L.C.S. – Sì. Ecco: penso che è una domanda importante, ma inutile perché il fatto che ci siamo basta! Fa sì che dobbiamo continuare a esserci, possibilmente nel migliore dei modi. Direi che questa è già una religione, se si vuole, no? E questo è un concetto religioso.
P.G. – Vorrei farti un’altra domanda personale…
L.C.S. – Falla, falla!
PG: Qual è la tua visione dell’Assoluto?
L.C.S. – Dunque, è una parola che non uso perché mi serve soltanto in condizioni particolari, quando uso il suo opposto che è “relativo”. Sono due delle parole forse più difficili da usare e da definire perché sono le parole più astratte. L’astrazione delle parole, spesso, è travolgente e intensa. Assoluto e Relativo sono tra i termini più difficili da definire bene.
M.M. – Una volta hai dichiarato in un’intervista «l’Aldilà è un’invenzione intelligente e niente più. E il Cristianesimo gli ha dato una forma compiuta».
L.C.S. – Modificherei un pochino: direi che è un’invenzione intelligente, e basta.

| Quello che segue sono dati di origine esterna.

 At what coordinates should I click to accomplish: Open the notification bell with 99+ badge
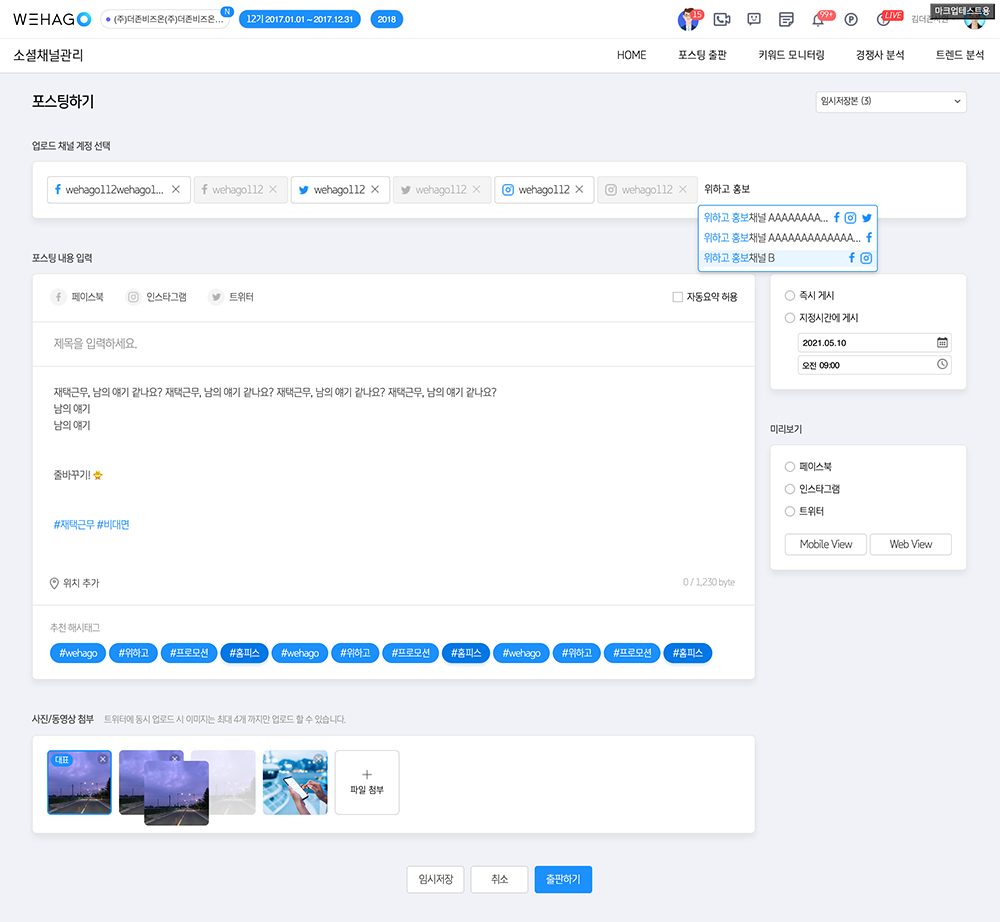(818, 19)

Cioè non possiamo dire se L’Aldilà è vero, o non è vero. Come si fa ad avere sicurezze su queste cose…
M.M. – Però questa è già una tesi…
L.C.S. – Direi, più ragionevole, forse.
P.G. – Jung parla della sincronicità, del fatto che le cose che capitano all’uomo non sono casuali. E più sei aperto a riceverle più te ne succedono… Insomma, questa perfezione dell’universo, questa sorta di meccanismo matematico, di gioco perfetto in continuo movimento, per me è l’Assoluto. E questo mi conforta.

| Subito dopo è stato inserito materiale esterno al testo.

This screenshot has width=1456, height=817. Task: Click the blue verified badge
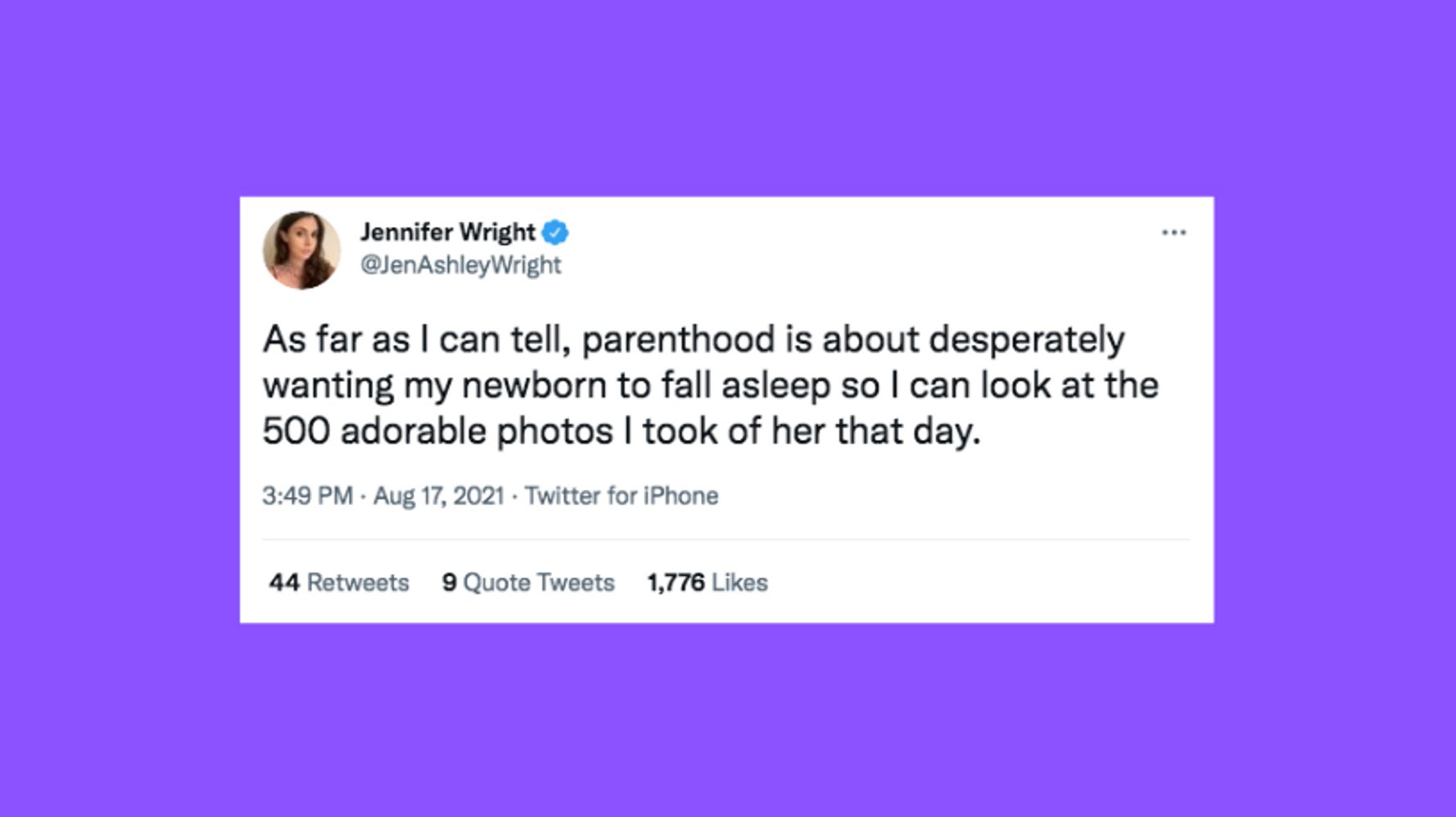coord(555,232)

L.C.S. – Non è del tutto irragionevole e forse anch’io ho delle idee simili, ma non sono sicuro, non cerco certezze sotto questo punto di vista. È una perdita di tempo in quanto questo genere di assoluti non lo raggiungeremo mai.
M.M. – È la posizione pura dello scienziato. Al di fuori della scienza nulla è interessante.
L.C.S. – Beh, in fondo, sì. Tutto quello che si riesce a capire nei ragionamenti della scienza mi interessa. Ciò che non si riesce, beh, pazienza.
M.M. – Tornando alla scienza… qual è stata la scoperta più importante?
L.C.S. – Sono sempre molto incerto nel dire le cose di cui sono certo. Io in realtà non sono certo di niente, per l’esattezza. Quindi, non mi preoccupo di stabilire delle certezze. Oddio, quando dico “io esisto” questa è quasi una certezza. Anche tu esisti, perché se parliamo insieme, esistiamo tutti e due.
M.M. – Molti temono che il processo di globalizzazione che è in atto porterà inevitabilmente ad una perdita della varietà culturale. Pensi che le differenza culturali rimarranno?
L.C.S. – Quello che tu chiami il processo di globalizzazione io lo chiamo il contrario: è il processo della creazione di una differenziazione sempre più grande.
M.M. – Voglio essere certo di aver capito: lo scambio di informazioni che è sempre più facile e sempre più veloce, favorirà la ricchezza culturale?
L.C.S. – Oh! Beh… si!.
P.G. – A che punto del suo viaggio è l’uomo Sapiens”
L.C.S. – Mah, dunque, è una domanda che ha parecchie possibili risposte a seconda se si riferisce al tempo o allo spazio, o a tutti e due e a quali tempi e a quali spazi, no?!. È molto difficile rispondere…
P.G. – Provaci comunque.
L.C.S. – Penso che l’uomo oggi stia cambiando più rapidamente, ma continua a scrivere, sempre di più, quindi rimane sempre una documentazione di un certo senso. C’è una serie di nostre azioni che continuerà a esistere e probabilmente non andrà completamente perduta.
M.M. – Ma, quindi, a che punto è arrivato il viaggio dell’uomo?
L.C.S. – Aaah, ma la risposta è semplicissima! Non-lo-so!